**Task instructions:** The records below must be retyped exactly.

**Data provided:**
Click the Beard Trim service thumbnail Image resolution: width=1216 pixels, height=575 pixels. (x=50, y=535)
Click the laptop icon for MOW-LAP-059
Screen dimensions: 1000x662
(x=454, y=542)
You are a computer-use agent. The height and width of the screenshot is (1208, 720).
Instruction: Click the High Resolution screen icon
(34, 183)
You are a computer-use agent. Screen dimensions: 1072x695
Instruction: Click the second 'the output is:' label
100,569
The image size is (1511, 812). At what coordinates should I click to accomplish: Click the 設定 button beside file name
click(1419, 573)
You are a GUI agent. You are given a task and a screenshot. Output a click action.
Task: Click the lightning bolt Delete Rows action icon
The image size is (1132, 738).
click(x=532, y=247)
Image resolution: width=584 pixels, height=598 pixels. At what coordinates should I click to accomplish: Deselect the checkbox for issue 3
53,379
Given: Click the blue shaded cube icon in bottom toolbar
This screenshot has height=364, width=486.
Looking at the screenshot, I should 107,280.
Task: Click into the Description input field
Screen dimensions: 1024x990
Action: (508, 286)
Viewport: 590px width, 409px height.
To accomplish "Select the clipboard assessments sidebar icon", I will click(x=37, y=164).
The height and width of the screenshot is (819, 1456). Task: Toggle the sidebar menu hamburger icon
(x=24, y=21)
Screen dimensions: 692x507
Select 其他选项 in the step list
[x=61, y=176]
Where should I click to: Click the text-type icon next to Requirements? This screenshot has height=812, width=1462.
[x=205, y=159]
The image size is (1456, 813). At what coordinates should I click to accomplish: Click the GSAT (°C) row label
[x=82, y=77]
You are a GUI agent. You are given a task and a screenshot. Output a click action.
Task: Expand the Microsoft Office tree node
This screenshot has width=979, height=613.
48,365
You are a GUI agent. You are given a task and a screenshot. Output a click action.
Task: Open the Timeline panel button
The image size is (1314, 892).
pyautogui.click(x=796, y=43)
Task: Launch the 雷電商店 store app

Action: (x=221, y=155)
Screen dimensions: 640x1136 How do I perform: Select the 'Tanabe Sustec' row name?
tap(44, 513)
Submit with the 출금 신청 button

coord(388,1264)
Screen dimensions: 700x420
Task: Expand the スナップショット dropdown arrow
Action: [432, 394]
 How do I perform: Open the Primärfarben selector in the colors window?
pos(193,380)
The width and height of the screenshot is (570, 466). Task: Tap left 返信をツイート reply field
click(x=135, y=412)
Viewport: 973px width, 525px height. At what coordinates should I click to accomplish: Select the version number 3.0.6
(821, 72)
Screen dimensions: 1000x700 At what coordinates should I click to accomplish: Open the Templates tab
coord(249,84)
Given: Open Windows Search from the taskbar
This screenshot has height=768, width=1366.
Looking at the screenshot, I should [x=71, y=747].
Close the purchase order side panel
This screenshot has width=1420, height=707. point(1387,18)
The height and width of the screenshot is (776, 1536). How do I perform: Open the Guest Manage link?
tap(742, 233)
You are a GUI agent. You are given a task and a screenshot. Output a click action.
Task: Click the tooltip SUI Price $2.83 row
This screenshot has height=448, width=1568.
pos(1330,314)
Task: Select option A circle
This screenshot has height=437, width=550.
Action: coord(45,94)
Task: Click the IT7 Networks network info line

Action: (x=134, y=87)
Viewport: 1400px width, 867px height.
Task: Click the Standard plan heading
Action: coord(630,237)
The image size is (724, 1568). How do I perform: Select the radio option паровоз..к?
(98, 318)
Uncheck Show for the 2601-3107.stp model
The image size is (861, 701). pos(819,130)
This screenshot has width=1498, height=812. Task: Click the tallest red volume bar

**Response to the exercise:**
Click the Beard Trim service thumbnail Image resolution: width=1216 pixels, height=575 pixels. (x=50, y=535)
Click the laptop icon for MOW-LAP-059
Screen dimensions: 1000x662
(x=454, y=542)
You are a computer-use agent. The height and width of the screenshot is (1208, 720).
Instruction: Click the High Resolution screen icon
(34, 183)
You are a computer-use agent. Screen dimensions: 1072x695
Instruction: Click the second 'the output is:' label
100,569
The image size is (1511, 812). At what coordinates should I click to accomplish: Click the 設定 button beside file name
click(1419, 573)
You are a GUI agent. You are given a task and a screenshot. Output a click action.
Task: Click the lightning bolt Delete Rows action icon
The image size is (1132, 738).
click(x=532, y=247)
Image resolution: width=584 pixels, height=598 pixels. At what coordinates should I click to accomplish: Deselect the checkbox for issue 3
53,379
Given: Click the blue shaded cube icon in bottom toolbar
This screenshot has height=364, width=486.
Looking at the screenshot, I should 107,280.
Task: Click into the Description input field
Screen dimensions: 1024x990
Action: (508, 286)
Viewport: 590px width, 409px height.
To accomplish "Select the clipboard assessments sidebar icon", I will click(x=37, y=164).
The height and width of the screenshot is (819, 1456). Task: Toggle the sidebar menu hamburger icon
(x=24, y=21)
Screen dimensions: 692x507
Select 其他选项 in the step list
[x=61, y=176]
Where should I click to: Click the text-type icon next to Requirements? This screenshot has height=812, width=1462.
[x=205, y=159]
The image size is (1456, 813). At what coordinates should I click to accomplish: Click the GSAT (°C) row label
[x=82, y=77]
You are a GUI agent. You are given a task and a screenshot. Output a click action.
Task: Expand the Microsoft Office tree node
This screenshot has width=979, height=613.
48,365
You are a GUI agent. You are given a task and a screenshot. Output a click action.
Task: Open the Timeline panel button
The image size is (1314, 892).
pyautogui.click(x=796, y=43)
Task: Launch the 雷電商店 store app

Action: (x=221, y=155)
Screen dimensions: 640x1136 How do I perform: Select the 'Tanabe Sustec' row name?
tap(44, 513)
Submit with the 출금 신청 button

coord(388,1264)
Screen dimensions: 700x420
Task: Expand the スナップショット dropdown arrow
Action: [432, 394]
 How do I perform: Open the Primärfarben selector in the colors window?
pos(193,380)
The width and height of the screenshot is (570, 466). Task: Tap left 返信をツイート reply field
click(x=135, y=412)
Viewport: 973px width, 525px height. At what coordinates should I click to accomplish: Select the version number 3.0.6
(821, 72)
Screen dimensions: 1000x700 At what coordinates should I click to accomplish: Open the Templates tab
coord(249,84)
Given: Open Windows Search from the taskbar
This screenshot has height=768, width=1366.
Looking at the screenshot, I should [x=71, y=747].
Close the purchase order side panel
This screenshot has width=1420, height=707. point(1387,18)
The height and width of the screenshot is (776, 1536). How do I perform: Open the Guest Manage link?
tap(742, 233)
You are a GUI agent. You are given a task and a screenshot. Output a click action.
Task: Click the tooltip SUI Price $2.83 row
This screenshot has height=448, width=1568.
pos(1330,314)
Task: Select option A circle
This screenshot has height=437, width=550.
Action: coord(45,94)
Task: Click the IT7 Networks network info line

Action: (x=134, y=87)
Viewport: 1400px width, 867px height.
Task: Click the Standard plan heading
Action: coord(630,237)
The image size is (724, 1568). How do I perform: Select the radio option паровоз..к?
(98, 318)
Uncheck Show for the 2601-3107.stp model
The image size is (861, 701). pos(819,130)
This screenshot has width=1498, height=812. Task: Click the tallest red volume bar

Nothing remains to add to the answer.